How Can Big CPG Firms Fight Back Against Small Brands?

The market dominance of big CPG brands is slipping, and the challenge is increasingly coming from smaller players. For those who doubt it, here are some salient and sobering statistics:

  • Over the past year, the sales of small CPG firms grew by about 5.8%, far faster than the 0.9% growth rate of the largest CPG brands.
  • The market share of big CPG brands has declined by 7.2 percentage points over the past three years; by contrast, the market share of small brands is up 6.5 percentage points.
  • Over the past five years, small CPG brands have accounted for 84% of all new brands added to both online and physical supermarkets and merchants.

Why and how are small brands outperforming the likes of behemoth companies with multi-million-dollar marketing budgets?

Newness and coolness

One of the truisms about modern-day consumers is that they are both easily bored and hard to impress. Ultimately, this means they are always on the lookout for something new and exciting.

Unfortunately, consumers do not believe that bigger CPG brands are creating compelling new products in their categories. Only 23% of shoppers agree that big consumer firms do a good job of developing interesting new lines.

Similarly, when consumers are shown a representative selection of products from both big and small CPG brands, they are almost three times more likely to pick the products from small firms as being more exciting.

Why is this the case?
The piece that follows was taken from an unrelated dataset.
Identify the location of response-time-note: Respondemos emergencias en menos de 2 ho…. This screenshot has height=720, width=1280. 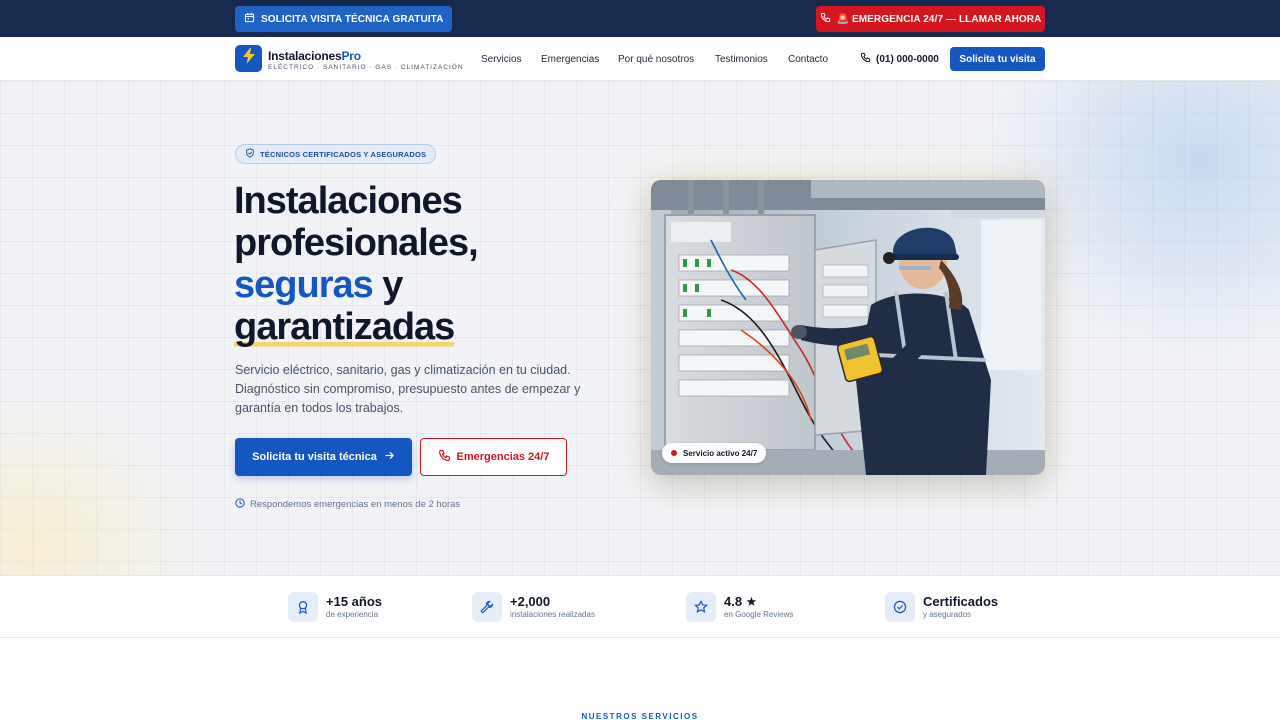
(348, 504).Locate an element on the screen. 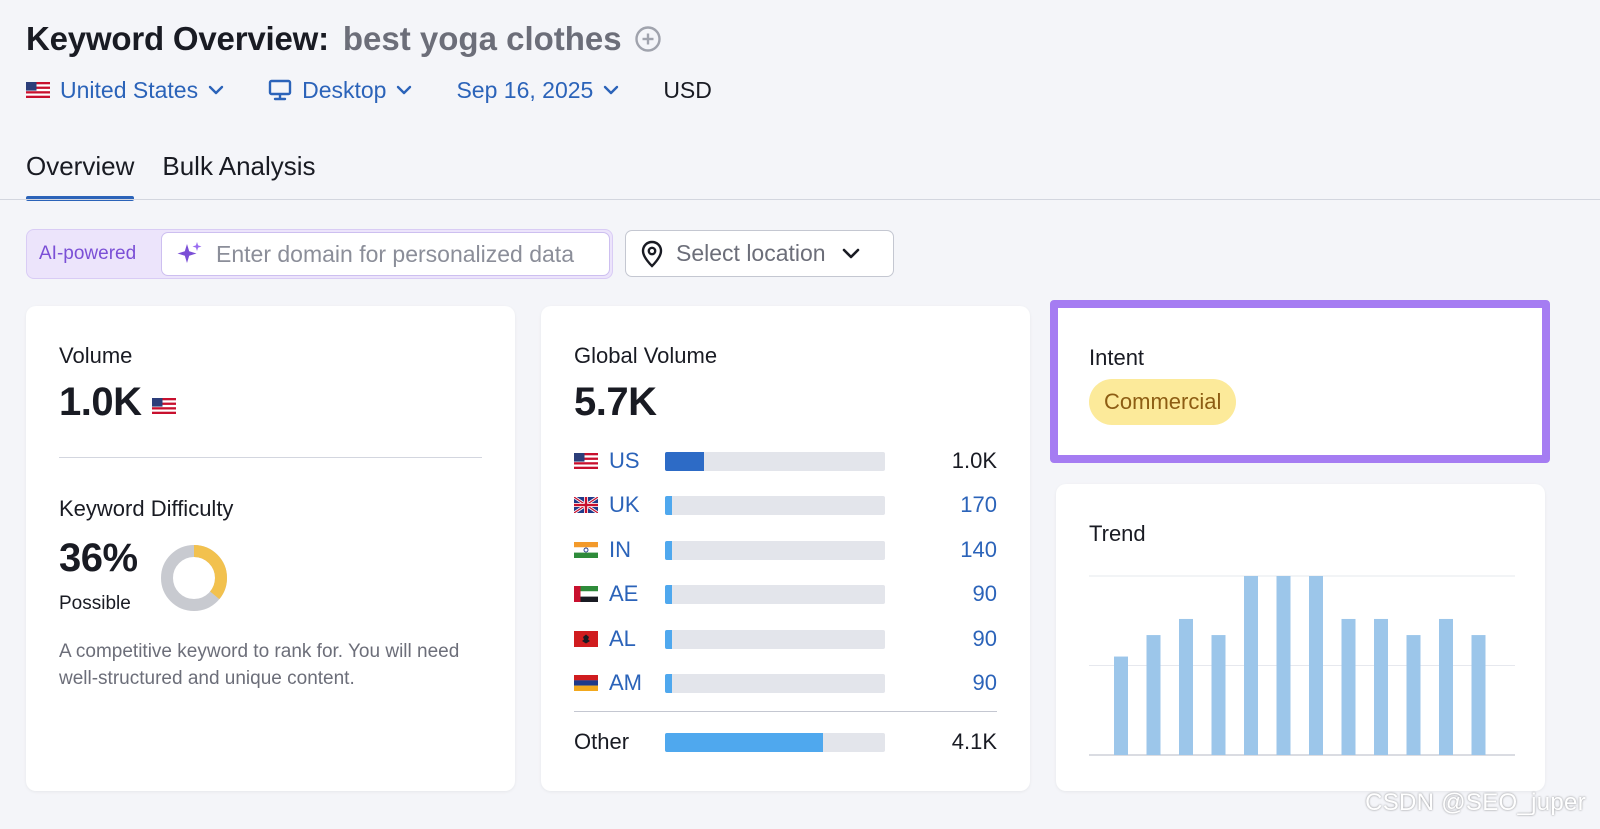 This screenshot has height=829, width=1600. page-header: Keyword Overview: best yoga clothes is located at coordinates (344, 39).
Aside from the fact that shoppers like to try new things, which is the top reason, there are a range of factors driving people towards smaller brands. Foremost among these are the premium feel and status of many new products. This is because most new launches are, unlike established CPG brands, not positioned in the middle of the market. They are more expensive products that are designed to appeal to consumers’ tastes, their desire for status, their lifestyle positions, and their wishes to be healthy and/or ethical. This automatically means the appeal and allure are much stronger.

The premium nature drives many of the other reasons consumers see small brands as innovative and interesting.

Trust and authenticity

A further factor that helps small CPG brands is trust and authenticity. What’s interesting here is that when consumers are asked which brands they trust most, they tend to default to the larger, better-known labels. However, this is mostly a function of brand knowledge and recognition rather than a true measure of underlying consumer sentiment.
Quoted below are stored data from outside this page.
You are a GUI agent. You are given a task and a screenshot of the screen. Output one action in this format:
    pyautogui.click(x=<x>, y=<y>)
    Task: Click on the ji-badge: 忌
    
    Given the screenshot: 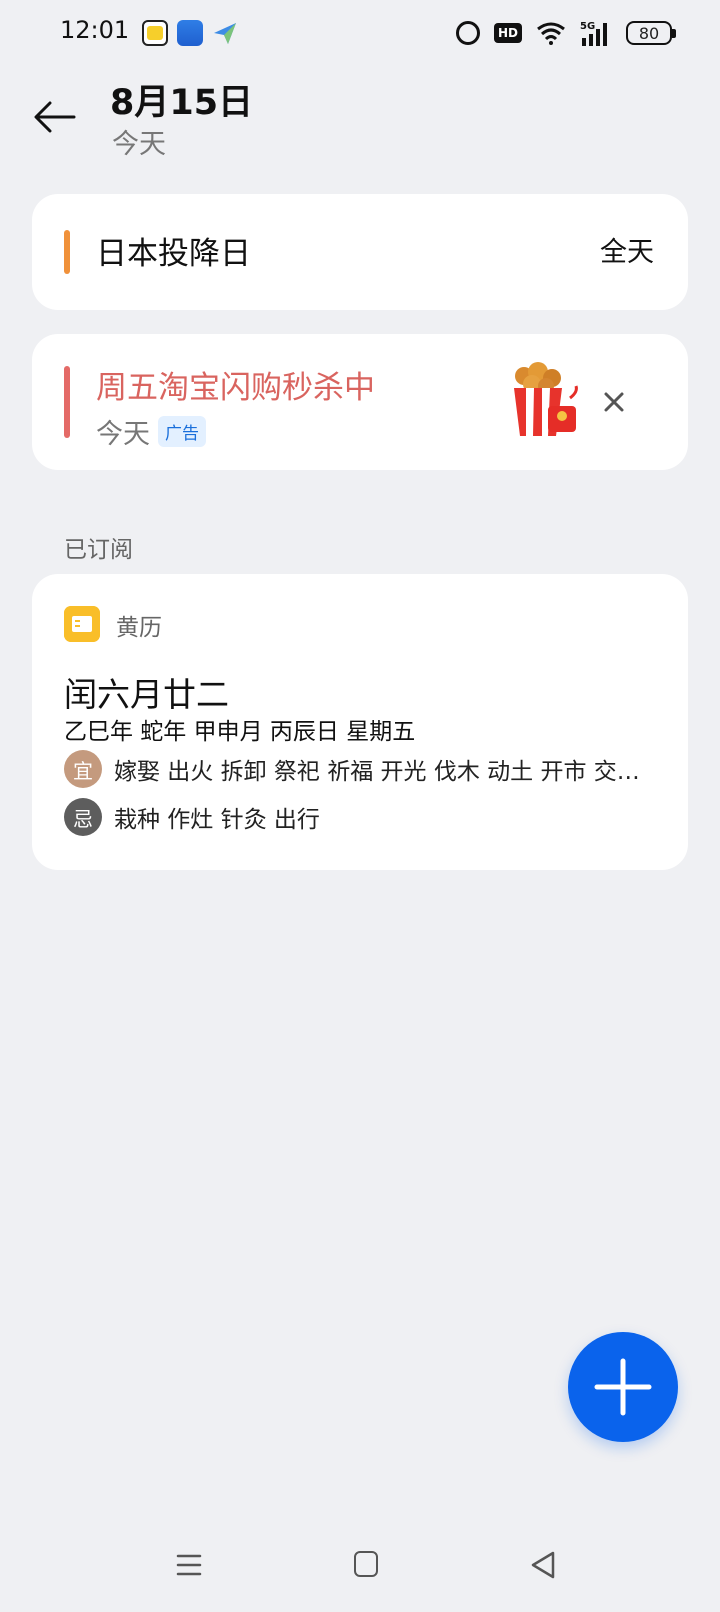 What is the action you would take?
    pyautogui.click(x=83, y=817)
When consumers are asked how much they trust individual brands, those belonging to small CPG firms score slightly higher than those belonging to the larger companies. So, in essence, when it comes to shelf-edge decision-making, trust is not that much of a differentiator for the big brands.

However, this picture also hides important nuances. One of these nuances is that consumers are much more likely to trust smaller brands on specific issues and attributes. When it comes to organic, for example, small firms are trusted more than bigger ones. The same holds true for attributes such as wellness, ethical standards, and health benefits. Being small throws a halo around brands that allows them to be associated with feelings of localness, honesty, trustworthiness, decency and sustainability. That is not to say that larger brands can’t engineer these feelings; it is just much harder for them to do so.
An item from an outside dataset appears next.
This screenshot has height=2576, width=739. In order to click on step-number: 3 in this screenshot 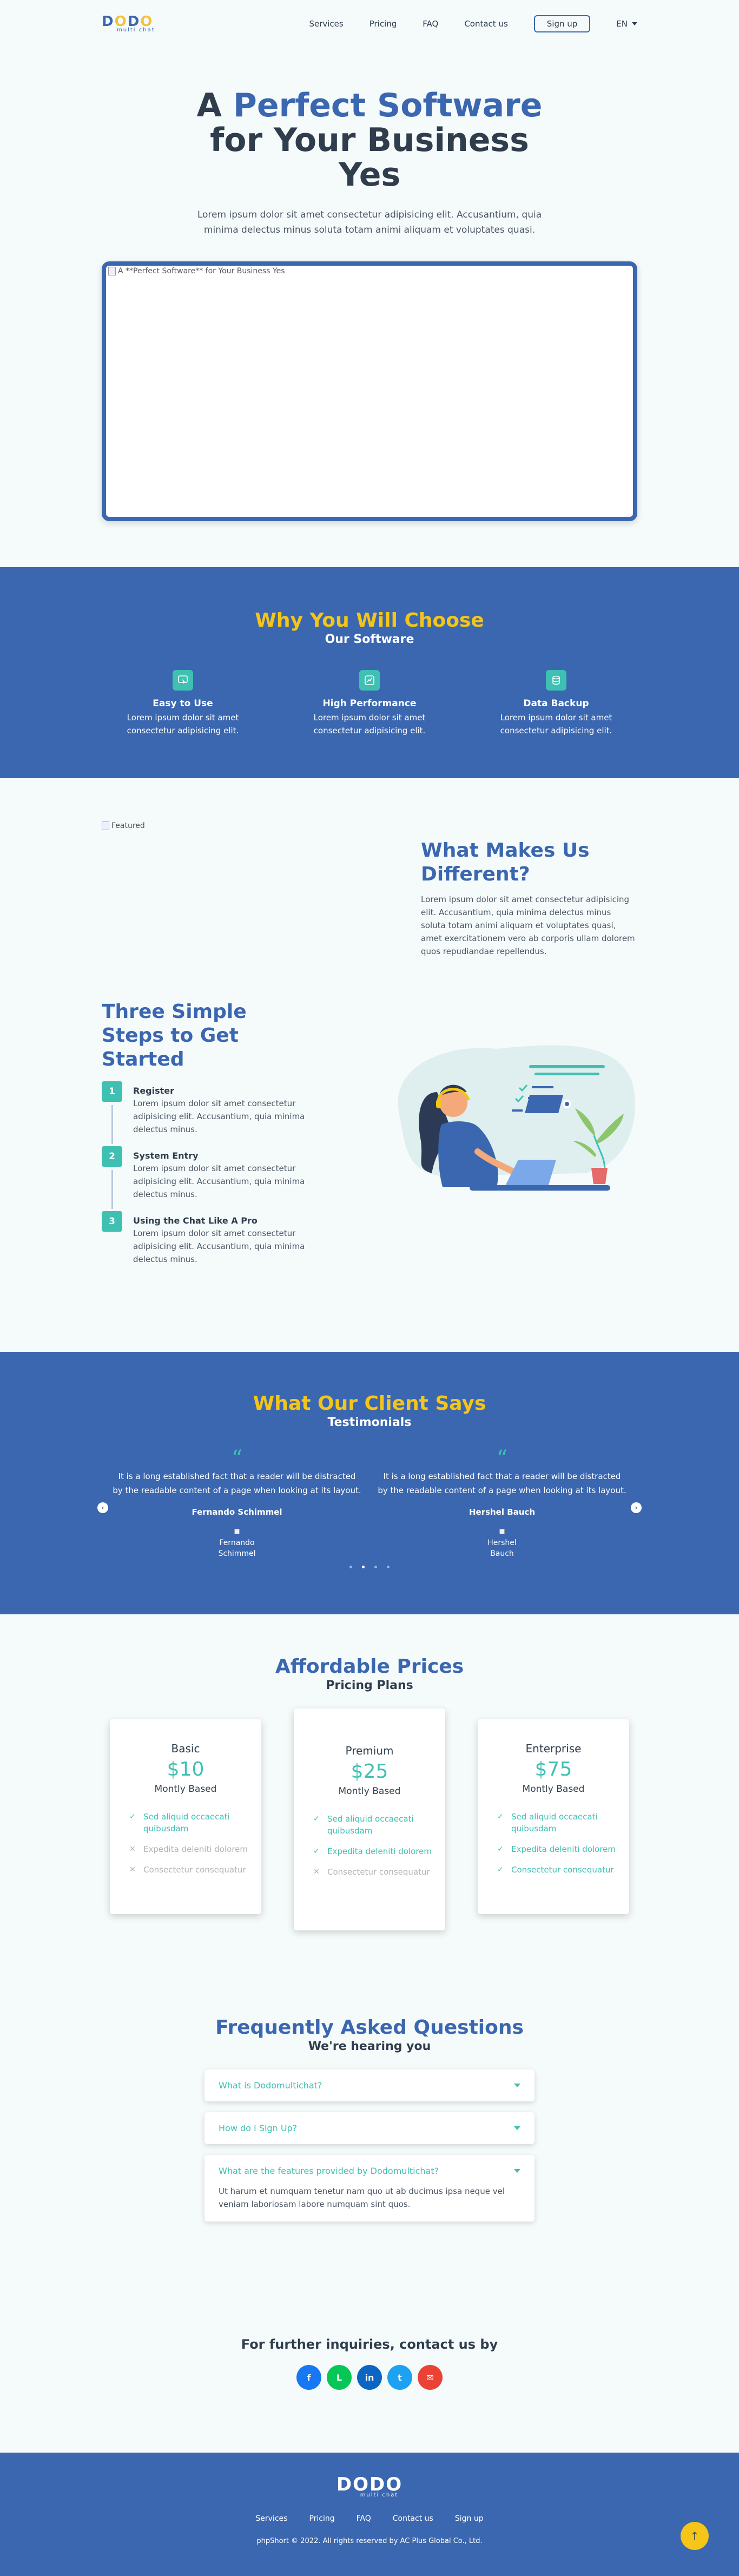, I will do `click(112, 1222)`.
Another important nuance is that younger consumers are much more likely than older consumers to feel an affinity towards smaller brands and to place their trust in them. This is important, as these are the consumers of the future. As they become more influential and spend more, these trends and the issues they raise for big brands will become amplified.

A level playing field

Aside from how brands make consumers feel, a critical factor in the success of smaller labels is that the retail environment is now more conducive to the showcasing and discovery of new products. Online has leveled the playing field substantially, as it makes it easier for small brands to both promote themselves and to be found on retailer websites. Within physical stores, the need to differentiate and drive growth has made retailers much more alert to new product innovations and smaller companies.

In short, the primary advantage of being big – the power it brought in terms of marketing dollars and being able to influence positioning in store – no longer applies. This works to the disadvantage of the largest firms.

How can big brands fight back?

Although big brands are suffering, there are several ways to fight back.

Foremost among these is to buy out smaller brands and integrate them into your portfolio. If a degree of distance and operational separation is maintained, there is no reason a niche label cannot thrive under the ownership of a big corporate firm. However, as history suggests, this route is unproductive if bigger brands exert too much control and influence over their acquisitions.

Large CPG brands can also attempt to emulate some of the characteristics of smaller firms. These include speeding the pace of innovation, creating more authentic connections with customers, regularly reviewing and refreshing things like packaging and product content, and developing sub-brands and ranges to focus on growth areas like wellness and health.

In both cases, one component is critical: big brands need to change their mindsets away from driving market share and volume to driving mindshare and satisfaction. This can be challenging, but it is key to emulating the success and traction of the new entrants into the CPG market.